Positive Technologies positioned in Gartner Magic Quadrant for Application Security Testing

Recognition of the company comes as it prepares to introduce exciting new features for businesses of all sizes, including further reductions in the burden of Enterprise-level AppSec

Positive Technologies has been positioned in the 2018 Gartner Magic Quadrant for Application Security Testing for its PT Application Inspector (PT AI) solution.

PT AI provides pinpoint accuracy in vulnerability detection through its unique combination of several AST methods (SAST, DAST, IAST and others) alongside proprietary verification and filtering technologies. It uncovers security flaws as well as undocumented features at different stages of the application lifecycle, supporting all types of applications for web, mobile, IoT and other platforms.

Positive Technologies believes that Gartner’s acknowledgement of the company at a relatively early stage in its AST solution development is testament to its innovative use of abstract interpretation technology to increase the accuracy of its results. From our perspective, this advanced approach enables PT AI to filter out false positives and automatically verify whether detected vulnerabilities can be successfully exploited. PT AI uses the same technology for behavioral analysis of mobile applications in both iOS and Android (for applications developed in C# using Xamarin, and Android Java).

PT Application Inspector is fully integrated with PT Application Firewall (PT AF). Gartner has previously positioned Positive Technologies as Visionary in its Magic Quadrant for Web Application Firewalls from 2015-2017.

The integration between PT AI and PT AF allows organizations to generate instant, automated virtual patches in their WAF which protect applications from attacks that exploit the vulnerabilities identified by PT AI. This ensures business continuity, while buying time for developers to fix the source code flaws.

PT also boasts other features that alleviate pressure on application development and security teams, including automated verification of vulnerabilities, filtering and prioritization of scan results, and support for incremental scanning, which reduces turnaround times for apps that require frequent assessment. Moreover, to support widely adopted DevOps practices, PT AI can be seamlessly added to continuous integration (CI), and continuous delivery (CD) processes without delivery delays or changes to established working patterns.

Positive Technologies is confident that its commitment to flexibility and quality customer support was reflected in its position within the Magic Quadrant.

“PT Application Inspector is a relatively young product but we are already getting major recognition for its innovation and how we are helping customers,” said EVP at Positive Technologies. “To us, being positioned as a Niche Player in the Magic Quadrant is a great start and we have exciting developments coming throughout the year that we think will build on this achievement. We feel that we share Gartner’s vision of the market and we are working hard to add functionality that actively addresses the market’s demands and needs.”

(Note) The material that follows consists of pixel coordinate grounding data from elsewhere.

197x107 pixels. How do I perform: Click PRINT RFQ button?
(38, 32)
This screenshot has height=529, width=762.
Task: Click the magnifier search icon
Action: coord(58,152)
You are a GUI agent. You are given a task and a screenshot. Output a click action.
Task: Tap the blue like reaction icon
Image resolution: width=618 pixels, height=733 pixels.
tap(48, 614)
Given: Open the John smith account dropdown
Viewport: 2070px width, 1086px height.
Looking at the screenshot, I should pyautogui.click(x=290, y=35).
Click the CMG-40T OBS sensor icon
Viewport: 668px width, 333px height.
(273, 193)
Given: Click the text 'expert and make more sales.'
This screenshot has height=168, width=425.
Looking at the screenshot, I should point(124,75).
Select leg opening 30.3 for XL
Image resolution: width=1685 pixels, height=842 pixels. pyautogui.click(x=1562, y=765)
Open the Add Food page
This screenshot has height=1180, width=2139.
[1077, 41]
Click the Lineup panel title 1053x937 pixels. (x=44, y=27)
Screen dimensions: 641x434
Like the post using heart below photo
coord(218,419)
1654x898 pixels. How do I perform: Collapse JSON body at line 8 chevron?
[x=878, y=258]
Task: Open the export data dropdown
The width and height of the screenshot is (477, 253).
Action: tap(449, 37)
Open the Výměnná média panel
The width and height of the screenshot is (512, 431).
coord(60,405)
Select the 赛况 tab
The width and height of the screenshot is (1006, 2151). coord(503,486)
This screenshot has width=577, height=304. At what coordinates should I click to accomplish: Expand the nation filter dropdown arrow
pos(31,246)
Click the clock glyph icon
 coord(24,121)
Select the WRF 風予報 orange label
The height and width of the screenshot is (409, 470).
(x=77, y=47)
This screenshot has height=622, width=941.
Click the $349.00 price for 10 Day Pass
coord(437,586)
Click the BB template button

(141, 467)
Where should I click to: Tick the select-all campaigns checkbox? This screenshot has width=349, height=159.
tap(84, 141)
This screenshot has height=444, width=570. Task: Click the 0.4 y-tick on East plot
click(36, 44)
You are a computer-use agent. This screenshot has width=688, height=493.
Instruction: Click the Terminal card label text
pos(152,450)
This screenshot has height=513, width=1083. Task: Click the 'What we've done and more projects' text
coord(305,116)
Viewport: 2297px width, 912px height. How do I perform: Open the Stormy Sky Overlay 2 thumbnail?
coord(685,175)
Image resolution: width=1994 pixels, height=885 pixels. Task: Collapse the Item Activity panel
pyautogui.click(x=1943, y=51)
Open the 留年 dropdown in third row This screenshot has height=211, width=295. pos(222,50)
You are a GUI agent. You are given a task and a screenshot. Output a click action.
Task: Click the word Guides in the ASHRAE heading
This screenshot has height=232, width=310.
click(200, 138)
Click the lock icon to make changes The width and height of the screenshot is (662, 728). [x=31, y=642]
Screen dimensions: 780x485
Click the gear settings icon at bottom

PT AI has already started bringing benefits to customers ranging from a large European electronics retail chain with multiple online stores, to an e-procurement platform serving tens of thousands of suppliers and buyers, a global provider of multi-channel consumer finance, and a bank with over two million individual customers and 50,000+ business customers.

One such customer is Fortune 500 company, Tech Data, one of the world’s largest distributors of IT products and Services. “PT Application Inspector has become an integral part of our ongoing security testing program for dozens of web applications,” says Juergen Streit, Director of Worldwide IT Security for Tech Data. “It filters out false positives and irrelevant results, allowing us to really optimize our AST processes and focus our time on tackling real threats instead of searching for them like a needle in a haystack.”

In addition, work is underway to implement other exciting new PT AI features, including an upgrade of the virtual patching technology. The new-look Runtime Virtual Patching (RVP) will detect attacks in real time with actual user input, but without impacting application functionality and performance. Upcoming releases of PT AI will also support new languages including Objective C, Swift, JavaScript, Scala, and C\C++; as well as search integration with the National Vulnerability Database to improve CVE vulnerability detection.

Gartner, “Magic Quadrant for Application Security Testing,” Ayal Tirosh, Dionisio Zumerle, Mark Horvath, 19 March 2018.

Gartner, “Magic Quadrant for Web Application Firewalls,” Jeremy D’Hoinne, Adam Hils, et al., 7 August 2017.

Gartner does not endorse any vendor, product or service depicted in its research publications, and does not advise technology users to select only those vendors with the highest ratings or other designation. Gartner research publications consist of the opinions of Gartner's research organization and should not be construed as statements of fact. Gartner disclaims all warranties, expressed or implied, with respect to this research, including any warranties of merchantability or fitness for a particular purpose.